Il fatto, secondo Krugman, è che se al posto di Obama ci fosse stato qualcun altro le cose sarebbero potute andare molto peggio.
«Se anche Obama fosse un presidente nella norma per quanto riguarda la sicurezza nazionale, questo è un grande passo avanti considerando chi abbiamo avuto prima e cosa sarebbe successo se John McCain e Mitt Romney fossero diventati presidenti. È difficile essere entusiasti di una politica così poco interventista, ma è d’obbligo confrontarla con quella che poteva essere la sua alternativa»

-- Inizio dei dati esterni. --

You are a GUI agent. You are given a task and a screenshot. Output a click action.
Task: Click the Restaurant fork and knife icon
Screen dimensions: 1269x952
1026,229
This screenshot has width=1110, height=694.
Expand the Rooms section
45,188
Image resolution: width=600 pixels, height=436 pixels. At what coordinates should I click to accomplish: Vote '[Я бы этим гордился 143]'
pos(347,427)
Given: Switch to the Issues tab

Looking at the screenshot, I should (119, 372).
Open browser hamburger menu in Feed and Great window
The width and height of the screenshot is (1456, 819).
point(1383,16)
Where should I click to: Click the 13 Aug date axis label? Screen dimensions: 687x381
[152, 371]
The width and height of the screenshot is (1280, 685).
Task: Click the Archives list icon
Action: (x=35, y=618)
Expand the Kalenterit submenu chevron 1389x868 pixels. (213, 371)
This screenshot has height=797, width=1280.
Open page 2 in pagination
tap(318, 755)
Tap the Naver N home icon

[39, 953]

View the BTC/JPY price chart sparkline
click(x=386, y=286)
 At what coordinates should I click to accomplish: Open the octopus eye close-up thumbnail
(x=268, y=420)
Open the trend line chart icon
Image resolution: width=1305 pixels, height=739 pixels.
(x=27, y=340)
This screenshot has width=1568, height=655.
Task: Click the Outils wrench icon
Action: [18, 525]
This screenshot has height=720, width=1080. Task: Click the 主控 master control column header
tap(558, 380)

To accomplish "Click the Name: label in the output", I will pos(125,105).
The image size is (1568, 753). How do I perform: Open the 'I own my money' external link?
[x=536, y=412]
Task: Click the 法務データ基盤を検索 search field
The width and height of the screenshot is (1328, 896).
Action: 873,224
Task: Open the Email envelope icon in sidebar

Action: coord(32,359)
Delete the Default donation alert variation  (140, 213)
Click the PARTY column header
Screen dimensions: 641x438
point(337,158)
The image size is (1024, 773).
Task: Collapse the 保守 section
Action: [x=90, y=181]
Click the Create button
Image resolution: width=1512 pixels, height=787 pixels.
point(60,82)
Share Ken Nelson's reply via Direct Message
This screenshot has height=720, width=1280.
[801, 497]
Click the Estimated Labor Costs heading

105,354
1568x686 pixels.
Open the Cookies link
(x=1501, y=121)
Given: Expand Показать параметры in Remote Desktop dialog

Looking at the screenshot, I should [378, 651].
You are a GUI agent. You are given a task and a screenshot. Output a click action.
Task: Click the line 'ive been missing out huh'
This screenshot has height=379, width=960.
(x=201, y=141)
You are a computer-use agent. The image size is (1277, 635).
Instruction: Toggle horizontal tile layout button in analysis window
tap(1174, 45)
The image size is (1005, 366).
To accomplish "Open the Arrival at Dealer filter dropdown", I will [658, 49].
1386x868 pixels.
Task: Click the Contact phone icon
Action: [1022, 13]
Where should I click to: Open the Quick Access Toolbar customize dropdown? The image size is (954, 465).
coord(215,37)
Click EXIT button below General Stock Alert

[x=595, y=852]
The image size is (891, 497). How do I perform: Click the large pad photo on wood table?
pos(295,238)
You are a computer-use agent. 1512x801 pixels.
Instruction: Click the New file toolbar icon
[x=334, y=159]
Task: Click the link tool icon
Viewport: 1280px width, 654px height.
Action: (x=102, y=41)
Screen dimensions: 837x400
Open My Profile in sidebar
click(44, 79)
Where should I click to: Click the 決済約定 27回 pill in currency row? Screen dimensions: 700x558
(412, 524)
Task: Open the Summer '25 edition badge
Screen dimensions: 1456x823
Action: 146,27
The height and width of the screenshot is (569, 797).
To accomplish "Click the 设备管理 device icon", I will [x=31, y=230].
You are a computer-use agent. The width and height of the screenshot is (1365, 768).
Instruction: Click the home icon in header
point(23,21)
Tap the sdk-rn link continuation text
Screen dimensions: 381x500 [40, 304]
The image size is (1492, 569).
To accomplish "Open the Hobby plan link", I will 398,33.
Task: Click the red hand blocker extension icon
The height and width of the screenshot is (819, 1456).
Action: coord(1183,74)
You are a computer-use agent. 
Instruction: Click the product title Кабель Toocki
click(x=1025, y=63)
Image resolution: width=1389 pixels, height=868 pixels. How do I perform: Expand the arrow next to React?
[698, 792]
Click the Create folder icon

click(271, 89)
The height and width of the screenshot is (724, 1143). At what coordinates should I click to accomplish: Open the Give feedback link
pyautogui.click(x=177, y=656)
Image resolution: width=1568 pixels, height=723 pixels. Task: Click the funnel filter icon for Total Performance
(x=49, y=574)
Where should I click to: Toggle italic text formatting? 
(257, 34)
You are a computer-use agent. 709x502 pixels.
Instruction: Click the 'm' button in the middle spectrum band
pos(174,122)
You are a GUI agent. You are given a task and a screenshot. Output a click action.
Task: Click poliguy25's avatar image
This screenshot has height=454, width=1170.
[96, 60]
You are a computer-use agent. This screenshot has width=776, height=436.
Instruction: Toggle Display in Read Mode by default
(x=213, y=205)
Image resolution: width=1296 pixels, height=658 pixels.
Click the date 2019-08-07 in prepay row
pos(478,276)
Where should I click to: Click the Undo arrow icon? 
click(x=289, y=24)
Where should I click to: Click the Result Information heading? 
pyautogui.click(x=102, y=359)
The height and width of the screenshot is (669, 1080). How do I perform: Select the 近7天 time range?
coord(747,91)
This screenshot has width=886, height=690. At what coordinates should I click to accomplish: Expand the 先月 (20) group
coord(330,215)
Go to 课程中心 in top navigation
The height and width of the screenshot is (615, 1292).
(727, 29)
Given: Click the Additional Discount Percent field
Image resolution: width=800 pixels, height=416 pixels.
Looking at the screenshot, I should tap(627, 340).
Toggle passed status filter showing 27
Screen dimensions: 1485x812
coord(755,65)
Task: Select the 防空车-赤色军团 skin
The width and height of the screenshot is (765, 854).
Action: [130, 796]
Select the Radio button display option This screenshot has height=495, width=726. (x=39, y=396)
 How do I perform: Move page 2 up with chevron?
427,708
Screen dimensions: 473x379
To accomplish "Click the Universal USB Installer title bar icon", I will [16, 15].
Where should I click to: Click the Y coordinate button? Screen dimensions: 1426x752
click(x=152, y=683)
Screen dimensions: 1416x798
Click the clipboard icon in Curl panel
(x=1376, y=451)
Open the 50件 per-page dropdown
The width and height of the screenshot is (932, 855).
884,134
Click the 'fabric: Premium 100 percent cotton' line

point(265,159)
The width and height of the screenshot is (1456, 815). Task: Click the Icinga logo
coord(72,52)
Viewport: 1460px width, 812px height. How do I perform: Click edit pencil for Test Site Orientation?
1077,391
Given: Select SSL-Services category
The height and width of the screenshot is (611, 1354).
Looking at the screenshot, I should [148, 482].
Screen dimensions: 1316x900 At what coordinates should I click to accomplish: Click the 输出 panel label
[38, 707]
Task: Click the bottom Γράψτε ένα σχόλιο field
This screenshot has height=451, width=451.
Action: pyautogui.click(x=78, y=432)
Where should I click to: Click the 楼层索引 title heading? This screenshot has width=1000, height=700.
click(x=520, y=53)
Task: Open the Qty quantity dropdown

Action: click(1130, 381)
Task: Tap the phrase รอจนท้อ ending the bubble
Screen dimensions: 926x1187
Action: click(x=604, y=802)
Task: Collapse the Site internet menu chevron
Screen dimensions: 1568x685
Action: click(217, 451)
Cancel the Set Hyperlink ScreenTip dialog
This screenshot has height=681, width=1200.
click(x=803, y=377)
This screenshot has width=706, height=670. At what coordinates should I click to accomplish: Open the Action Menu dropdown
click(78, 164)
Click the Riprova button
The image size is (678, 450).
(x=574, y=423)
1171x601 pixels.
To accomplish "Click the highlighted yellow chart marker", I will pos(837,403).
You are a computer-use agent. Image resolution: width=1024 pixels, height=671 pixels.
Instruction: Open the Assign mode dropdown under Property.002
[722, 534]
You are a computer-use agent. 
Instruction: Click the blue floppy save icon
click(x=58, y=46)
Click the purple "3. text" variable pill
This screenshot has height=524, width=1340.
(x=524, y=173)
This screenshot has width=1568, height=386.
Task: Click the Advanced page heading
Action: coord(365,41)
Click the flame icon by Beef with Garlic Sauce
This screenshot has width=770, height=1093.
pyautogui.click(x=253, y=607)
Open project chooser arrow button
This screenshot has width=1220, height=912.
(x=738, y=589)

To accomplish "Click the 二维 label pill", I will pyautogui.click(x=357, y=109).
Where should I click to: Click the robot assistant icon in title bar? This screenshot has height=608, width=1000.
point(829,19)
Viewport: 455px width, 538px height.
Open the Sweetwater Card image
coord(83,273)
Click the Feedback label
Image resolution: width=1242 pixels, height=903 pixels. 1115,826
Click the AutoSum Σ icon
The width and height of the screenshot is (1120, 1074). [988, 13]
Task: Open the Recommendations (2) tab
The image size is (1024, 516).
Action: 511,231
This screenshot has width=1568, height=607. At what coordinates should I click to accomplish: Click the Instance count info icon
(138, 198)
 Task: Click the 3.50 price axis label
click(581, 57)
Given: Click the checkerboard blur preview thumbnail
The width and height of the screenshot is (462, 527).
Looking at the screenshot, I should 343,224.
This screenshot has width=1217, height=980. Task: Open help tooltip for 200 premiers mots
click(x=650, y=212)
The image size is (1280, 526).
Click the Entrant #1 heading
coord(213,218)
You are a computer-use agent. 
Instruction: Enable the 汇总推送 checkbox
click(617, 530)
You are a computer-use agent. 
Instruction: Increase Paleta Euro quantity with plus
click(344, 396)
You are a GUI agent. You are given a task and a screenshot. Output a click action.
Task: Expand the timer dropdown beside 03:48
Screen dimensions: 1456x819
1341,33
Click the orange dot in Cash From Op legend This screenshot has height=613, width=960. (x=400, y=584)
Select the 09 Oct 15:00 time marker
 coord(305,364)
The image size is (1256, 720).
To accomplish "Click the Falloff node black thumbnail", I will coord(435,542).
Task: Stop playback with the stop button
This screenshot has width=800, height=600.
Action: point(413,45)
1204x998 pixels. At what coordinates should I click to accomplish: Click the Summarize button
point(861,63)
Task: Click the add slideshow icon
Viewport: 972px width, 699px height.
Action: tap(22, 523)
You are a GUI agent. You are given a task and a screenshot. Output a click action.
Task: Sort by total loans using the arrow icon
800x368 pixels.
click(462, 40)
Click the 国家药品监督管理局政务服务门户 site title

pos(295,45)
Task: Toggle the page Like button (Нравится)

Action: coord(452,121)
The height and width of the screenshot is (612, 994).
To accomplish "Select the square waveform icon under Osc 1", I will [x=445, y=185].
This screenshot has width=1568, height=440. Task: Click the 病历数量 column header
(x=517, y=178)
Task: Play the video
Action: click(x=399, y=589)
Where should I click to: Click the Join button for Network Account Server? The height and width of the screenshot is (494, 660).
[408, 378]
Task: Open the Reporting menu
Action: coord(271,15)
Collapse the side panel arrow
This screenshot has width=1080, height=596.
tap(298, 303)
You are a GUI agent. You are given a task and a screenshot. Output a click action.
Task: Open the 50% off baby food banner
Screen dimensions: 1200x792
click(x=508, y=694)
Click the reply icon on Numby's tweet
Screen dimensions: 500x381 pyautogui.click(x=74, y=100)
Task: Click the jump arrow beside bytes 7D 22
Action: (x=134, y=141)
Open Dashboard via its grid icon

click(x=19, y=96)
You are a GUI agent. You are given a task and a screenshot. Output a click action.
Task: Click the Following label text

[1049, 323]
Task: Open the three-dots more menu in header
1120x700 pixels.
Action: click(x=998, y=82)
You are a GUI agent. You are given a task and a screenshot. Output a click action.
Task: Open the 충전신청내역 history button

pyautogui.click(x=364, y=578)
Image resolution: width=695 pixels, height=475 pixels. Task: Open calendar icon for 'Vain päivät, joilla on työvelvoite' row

6) Cambiamento sociale: in questi anni, spiega Krugman, gli Stati Uniti sono diventati una nazione «più aperta e tollerante». Il problema è che Barack Obama, sul tema, «è stato più un follower che un leader». Ma di nuovo, Krugman invita a non dare per scontata una cosa del genere, implicando che le cose sarebbero state ben diverse se un altro presidente si fosse messo di traverso. In questo modo, inoltre, l’intero Partito Democratico statunitense ha potuto accogliere temi come il riconoscimento dei diritti delle donne e degli omosessuali, uscendo dallo stallo degli scorsi decenni e vincendo battaglie politiche che sembravano proibitive.
Conclude Krugman:
«Non mi interessa che Obama non abbia mantenuto le radiose promesse del 2008, e ancora meno mi interessa il suo tasso di popolarità. Resta il fatto che alla fine di chiacchiere ed eventi, abbia ottenuto davvero un sacco di cose».